Home > Other > Mitigating Circumstances > Page 23
Mitigating Circumstances Page 23

by Nancy Taylor Rosenberg


  “Don’t look up,” he said. “They didn’t see us anyway, but…that was Judge Abrams that just walked by.”

  They quickly jumped into his car and left, Lily exclaiming loudly, “Carol, shit. Do you have any idea how many seconds before everyone—”

  Richard cut her off. “They’re going to know one day soon anyway. What’s the big deal? You should hear the rumors circulating about her.”

  Lily ignored him and continued. “Butler might not want us working together if he found out.” It was useless to argue with him about keeping their relationship under wraps. On this issue, they didn’t agree. Since he was almost divorced and she had been separated, he thought they had every right to see each other and had told her it was silly to be so uptight. “What about Carol?”

  “First, never call her Carol; she only wants to be addressed as Judge Abrams. I bet she has her husband call her that in bed. The funniest thing is that she can’t sit still for long—must be genuinely hyperactive—so she keeps calling recesses and it’s clogging up her calendar.”

  Should have been me, Lily thought, but instead said, “She’s a smart woman and a hard worker. She’ll work it out. Anyway, she can keep the black robe. All I want is the parking space.”

  They were a block from the restaurant, stopped at the light. She turned to Richard. “Take me back to get my car and I’ll follow you to your house. I don’t want to come back here and run into someone else from the office.”

  When they both pulled up in front of Richards house, only a few minutes away, Lily got out and he swept her up in his arms and carried her through the front door and straight to the bedroom. He dropped his clothes on the floor and crawled under the covers, motioning for Lily to join him. On clean, crisp sheets, with soft classical music and candlelight, she let him hold her and stroke her gently, but she refused to take off her clothes and he didn’t push. First they snuggled in the bed on their sides, Lily’s back against his front. The wine had warmed her and she felt locked in a tight cocoon, safe and protected.

  “This is called spooning, you know,” he whispered in her ear. “We fit together just like spoons. Ever heard that one?”

  “Somewhere,” Lily answered. His breath in her ear tickled and she began laughing. His arms tightened around her waist, pulling her even closer. Then he placed a hand on her shoulder and rolled her over onto her back. He moved on top of her, pressing his erection against her stomach, then her pubic region, rubbing against her genitals through her dress and hose. Suddenly, Lily felt trapped, unable to move. The lights were low and she could barely see his face. All she saw was this dark figure looming over her, pinning her to the bed. “Get off, Richard,” she said. He leaned down and kissed her neck with moist lips, ignoring her. “Let me up,” she said in a voice fringing on panic. “Let me up.”

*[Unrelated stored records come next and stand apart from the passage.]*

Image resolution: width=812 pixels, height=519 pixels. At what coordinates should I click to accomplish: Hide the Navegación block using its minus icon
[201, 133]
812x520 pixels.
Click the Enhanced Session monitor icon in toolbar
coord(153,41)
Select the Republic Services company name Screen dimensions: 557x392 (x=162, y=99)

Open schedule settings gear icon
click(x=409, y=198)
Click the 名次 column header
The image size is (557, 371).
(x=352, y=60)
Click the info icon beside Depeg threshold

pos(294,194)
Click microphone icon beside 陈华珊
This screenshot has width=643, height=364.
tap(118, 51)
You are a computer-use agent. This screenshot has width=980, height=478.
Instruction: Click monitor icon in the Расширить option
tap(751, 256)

  Richard rolled off her onto his back. “Shit,” he said, staring at the ceiling, refusing to look at her, his erection subsiding. “Shit,” he said again in frustration, and the words flew through the air and hit her, no different than a slap across her face. Lily sat up, straightening her clothes, her sense of well-being evaporating.

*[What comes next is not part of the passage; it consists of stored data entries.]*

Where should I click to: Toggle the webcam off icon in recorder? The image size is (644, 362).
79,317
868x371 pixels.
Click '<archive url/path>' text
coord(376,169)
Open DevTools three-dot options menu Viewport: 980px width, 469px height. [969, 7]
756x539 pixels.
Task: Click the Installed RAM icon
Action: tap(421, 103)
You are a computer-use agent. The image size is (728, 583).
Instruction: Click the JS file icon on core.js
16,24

  “I told you it would never be the same. When you get on top of me like that, it reminds me of the rape. He held me down, held us both down.”

  Richard was silent. He didn’t reach for her or try to comfort her. The atmosphere inside the room was heavy with disappointment. Lily could feel it.

  “I think you should start dating other women, Richard. Go on with your life.”

  “Lily…“he said, finally turning to face her.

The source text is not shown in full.